- [AIM OF THE TASK]
Write each entry down again precisely, skipping nothing.

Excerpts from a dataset
- - -

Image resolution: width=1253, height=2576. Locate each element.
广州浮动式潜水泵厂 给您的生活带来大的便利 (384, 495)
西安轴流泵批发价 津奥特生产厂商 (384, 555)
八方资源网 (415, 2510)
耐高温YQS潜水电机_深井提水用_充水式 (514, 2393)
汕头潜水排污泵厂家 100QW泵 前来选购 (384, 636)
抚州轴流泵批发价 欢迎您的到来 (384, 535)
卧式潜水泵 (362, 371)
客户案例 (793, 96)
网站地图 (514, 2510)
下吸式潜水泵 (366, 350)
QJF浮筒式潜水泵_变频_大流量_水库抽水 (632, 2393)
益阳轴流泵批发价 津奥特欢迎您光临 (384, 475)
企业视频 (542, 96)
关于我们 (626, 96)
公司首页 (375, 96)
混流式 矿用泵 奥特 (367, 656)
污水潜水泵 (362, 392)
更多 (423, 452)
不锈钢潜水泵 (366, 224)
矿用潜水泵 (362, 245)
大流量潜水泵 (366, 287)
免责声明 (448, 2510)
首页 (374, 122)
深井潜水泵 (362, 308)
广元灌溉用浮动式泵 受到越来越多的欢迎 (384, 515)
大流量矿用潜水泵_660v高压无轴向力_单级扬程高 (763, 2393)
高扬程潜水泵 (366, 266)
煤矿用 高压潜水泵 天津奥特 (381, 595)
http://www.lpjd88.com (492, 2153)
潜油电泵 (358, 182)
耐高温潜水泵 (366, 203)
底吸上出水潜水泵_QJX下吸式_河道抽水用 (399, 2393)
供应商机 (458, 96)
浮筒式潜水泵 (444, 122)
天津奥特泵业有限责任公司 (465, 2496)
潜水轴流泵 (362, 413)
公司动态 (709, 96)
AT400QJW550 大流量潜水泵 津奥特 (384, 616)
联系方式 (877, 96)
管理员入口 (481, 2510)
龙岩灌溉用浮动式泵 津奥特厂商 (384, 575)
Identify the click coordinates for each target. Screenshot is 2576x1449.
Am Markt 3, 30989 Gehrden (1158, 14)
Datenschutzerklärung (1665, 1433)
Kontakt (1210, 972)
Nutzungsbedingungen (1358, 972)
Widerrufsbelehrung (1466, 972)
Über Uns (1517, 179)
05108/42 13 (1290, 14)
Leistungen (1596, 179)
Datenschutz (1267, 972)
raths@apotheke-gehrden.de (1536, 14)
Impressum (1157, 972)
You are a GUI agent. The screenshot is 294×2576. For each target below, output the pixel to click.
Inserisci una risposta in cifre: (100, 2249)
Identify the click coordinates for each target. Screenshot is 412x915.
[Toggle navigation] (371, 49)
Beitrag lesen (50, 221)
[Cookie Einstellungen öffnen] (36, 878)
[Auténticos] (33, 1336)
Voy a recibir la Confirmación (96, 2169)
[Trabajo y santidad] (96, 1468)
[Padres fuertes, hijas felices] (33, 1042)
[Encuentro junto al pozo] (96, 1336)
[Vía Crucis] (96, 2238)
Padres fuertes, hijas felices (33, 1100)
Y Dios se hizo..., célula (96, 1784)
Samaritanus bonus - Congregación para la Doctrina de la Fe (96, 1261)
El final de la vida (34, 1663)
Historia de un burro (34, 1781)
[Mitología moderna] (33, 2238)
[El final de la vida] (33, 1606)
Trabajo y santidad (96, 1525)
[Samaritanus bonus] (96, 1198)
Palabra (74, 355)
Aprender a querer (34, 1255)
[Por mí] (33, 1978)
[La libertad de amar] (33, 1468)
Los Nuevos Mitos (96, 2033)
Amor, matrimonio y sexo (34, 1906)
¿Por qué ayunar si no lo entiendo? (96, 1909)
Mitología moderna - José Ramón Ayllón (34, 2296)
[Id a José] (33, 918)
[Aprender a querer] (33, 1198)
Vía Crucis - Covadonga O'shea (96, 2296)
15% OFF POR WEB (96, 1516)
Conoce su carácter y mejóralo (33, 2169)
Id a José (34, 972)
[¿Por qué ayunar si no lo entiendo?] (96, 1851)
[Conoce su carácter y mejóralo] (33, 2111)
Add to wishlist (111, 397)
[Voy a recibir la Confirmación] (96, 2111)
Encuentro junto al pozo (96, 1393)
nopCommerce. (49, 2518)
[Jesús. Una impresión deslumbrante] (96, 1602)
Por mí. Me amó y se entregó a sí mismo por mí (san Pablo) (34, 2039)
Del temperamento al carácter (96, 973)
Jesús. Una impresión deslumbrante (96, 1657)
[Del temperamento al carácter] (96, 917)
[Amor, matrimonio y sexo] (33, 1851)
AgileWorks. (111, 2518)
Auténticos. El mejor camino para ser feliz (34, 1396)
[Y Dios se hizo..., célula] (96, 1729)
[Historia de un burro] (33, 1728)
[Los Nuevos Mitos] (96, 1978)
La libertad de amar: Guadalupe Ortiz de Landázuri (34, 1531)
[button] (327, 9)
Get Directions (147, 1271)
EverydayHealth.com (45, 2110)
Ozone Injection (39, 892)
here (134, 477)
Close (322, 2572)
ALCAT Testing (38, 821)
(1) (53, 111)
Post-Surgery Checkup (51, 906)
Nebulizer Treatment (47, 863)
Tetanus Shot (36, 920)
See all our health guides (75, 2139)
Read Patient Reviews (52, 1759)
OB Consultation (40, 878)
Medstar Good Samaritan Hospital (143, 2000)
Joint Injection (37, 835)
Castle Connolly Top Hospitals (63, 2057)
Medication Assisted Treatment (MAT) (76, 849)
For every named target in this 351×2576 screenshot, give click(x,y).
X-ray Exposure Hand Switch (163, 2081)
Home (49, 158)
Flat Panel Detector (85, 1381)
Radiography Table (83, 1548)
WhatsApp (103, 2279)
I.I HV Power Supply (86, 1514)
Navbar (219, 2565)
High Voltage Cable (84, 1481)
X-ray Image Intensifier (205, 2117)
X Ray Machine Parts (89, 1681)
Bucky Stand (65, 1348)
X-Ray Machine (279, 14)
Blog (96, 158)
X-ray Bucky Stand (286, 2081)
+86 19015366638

- - -

- [OUTPUT FOR THIS EXERCISE]
Image resolution: width=1253, height=2576. Locate each element.
广州浮动式潜水泵厂 给您的生活带来大的便利 (384, 495)
西安轴流泵批发价 津奥特生产厂商 (384, 555)
八方资源网 (415, 2510)
耐高温YQS潜水电机_深井提水用_充水式 (514, 2393)
汕头潜水排污泵厂家 100QW泵 前来选购 (384, 636)
抚州轴流泵批发价 欢迎您的到来 (384, 535)
卧式潜水泵 (362, 371)
客户案例 (793, 96)
网站地图 (514, 2510)
下吸式潜水泵 (366, 350)
QJF浮筒式潜水泵_变频_大流量_水库抽水 (632, 2393)
益阳轴流泵批发价 津奥特欢迎您光临 (384, 475)
企业视频 (542, 96)
关于我们 (626, 96)
公司首页 (375, 96)
混流式 矿用泵 奥特 (367, 656)
污水潜水泵 (362, 392)
更多 (423, 452)
不锈钢潜水泵 (366, 224)
矿用潜水泵 (362, 245)
大流量潜水泵 (366, 287)
免责声明 (448, 2510)
首页 (374, 122)
深井潜水泵 (362, 308)
广元灌溉用浮动式泵 受到越来越多的欢迎 (384, 515)
大流量矿用潜水泵_660v高压无轴向力_单级扬程高 (763, 2393)
高扬程潜水泵 (366, 266)
煤矿用 高压潜水泵 天津奥特 (381, 595)
http://www.lpjd88.com (492, 2153)
潜油电泵 (358, 182)
耐高温潜水泵 (366, 203)
底吸上出水潜水泵_QJX下吸式_河道抽水用 (399, 2393)
供应商机 (458, 96)
浮筒式潜水泵 (444, 122)
天津奥特泵业有限责任公司 (465, 2496)
潜水轴流泵 (362, 413)
公司动态 (709, 96)
AT400QJW550 大流量潜水泵 津奥特 (384, 616)
联系方式 (877, 96)
管理员入口 (481, 2510)
龙岩灌溉用浮动式泵 津奥特厂商 (384, 575)
Identify the click coordinates for each target. Screenshot is 2576x1449.
Am Markt 3, 30989 Gehrden (1158, 14)
Datenschutzerklärung (1665, 1433)
Kontakt (1210, 972)
Nutzungsbedingungen (1358, 972)
Widerrufsbelehrung (1466, 972)
Über Uns (1517, 179)
05108/42 13 (1290, 14)
Leistungen (1596, 179)
Datenschutz (1267, 972)
raths@apotheke-gehrden.de (1536, 14)
Impressum (1157, 972)
You are a GUI agent. The screenshot is 294×2576. For each target below, output the pixel to click.
Inserisci una risposta in cifre: (100, 2249)
Identify the click coordinates for each target. Screenshot is 412x915.
[Toggle navigation] (371, 49)
Beitrag lesen (50, 221)
[Cookie Einstellungen öffnen] (36, 878)
[Auténticos] (33, 1336)
Voy a recibir la Confirmación (96, 2169)
[Trabajo y santidad] (96, 1468)
[Padres fuertes, hijas felices] (33, 1042)
[Encuentro junto al pozo] (96, 1336)
[Vía Crucis] (96, 2238)
Padres fuertes, hijas felices (33, 1100)
Y Dios se hizo..., célula (96, 1784)
Samaritanus bonus - Congregación para la Doctrina de la Fe (96, 1261)
El final de la vida (34, 1663)
Historia de un burro (34, 1781)
[Mitología moderna] (33, 2238)
[El final de la vida] (33, 1606)
Trabajo y santidad (96, 1525)
[Samaritanus bonus] (96, 1198)
Palabra (74, 355)
Aprender a querer (34, 1255)
[Por mí] (33, 1978)
[La libertad de amar] (33, 1468)
Los Nuevos Mitos (96, 2033)
Amor, matrimonio y sexo (34, 1906)
¿Por qué ayunar si no lo entiendo? (96, 1909)
Mitología moderna - José Ramón Ayllón (34, 2296)
[Id a José] (33, 918)
[Aprender a querer] (33, 1198)
Vía Crucis - Covadonga O'shea (96, 2296)
15% OFF POR WEB (96, 1516)
Conoce su carácter y mejóralo (33, 2169)
Id a José (34, 972)
[¿Por qué ayunar si no lo entiendo?] (96, 1851)
[Conoce su carácter y mejóralo] (33, 2111)
Add to wishlist (111, 397)
[Voy a recibir la Confirmación] (96, 2111)
Encuentro junto al pozo (96, 1393)
nopCommerce. (49, 2518)
[Jesús. Una impresión deslumbrante] (96, 1602)
Por mí. Me amó y se entregó a sí mismo por mí (san Pablo) (34, 2039)
Del temperamento al carácter (96, 973)
Jesús. Una impresión deslumbrante (96, 1657)
[Del temperamento al carácter] (96, 917)
[Amor, matrimonio y sexo] (33, 1851)
AgileWorks. (111, 2518)
Auténticos. El mejor camino para ser feliz (34, 1396)
[Y Dios se hizo..., célula] (96, 1729)
[Historia de un burro] (33, 1728)
[Los Nuevos Mitos] (96, 1978)
La libertad de amar: Guadalupe Ortiz de Landázuri (34, 1531)
[button] (327, 9)
Get Directions (147, 1271)
EverydayHealth.com (45, 2110)
Ozone Injection (39, 892)
here (134, 477)
Close (322, 2572)
ALCAT Testing (38, 821)
(1) (53, 111)
Post-Surgery Checkup (51, 906)
Nebulizer Treatment (47, 863)
Tetanus Shot (36, 920)
See all our health guides (75, 2139)
Read Patient Reviews (52, 1759)
OB Consultation (40, 878)
Medstar Good Samaritan Hospital (143, 2000)
Joint Injection (37, 835)
Castle Connolly Top Hospitals (63, 2057)
Medication Assisted Treatment (MAT) (76, 849)
For every named target in this 351×2576 screenshot, give click(x,y).
X-ray Exposure Hand Switch (163, 2081)
Home (49, 158)
Flat Panel Detector (85, 1381)
Radiography Table (83, 1548)
WhatsApp (103, 2279)
I.I HV Power Supply (86, 1514)
Navbar (219, 2565)
High Voltage Cable (84, 1481)
X-ray Image Intensifier (205, 2117)
X Ray Machine Parts (89, 1681)
Bucky Stand (65, 1348)
X-Ray Machine (279, 14)
Blog (96, 158)
X-ray Bucky Stand (286, 2081)
+86 19015366638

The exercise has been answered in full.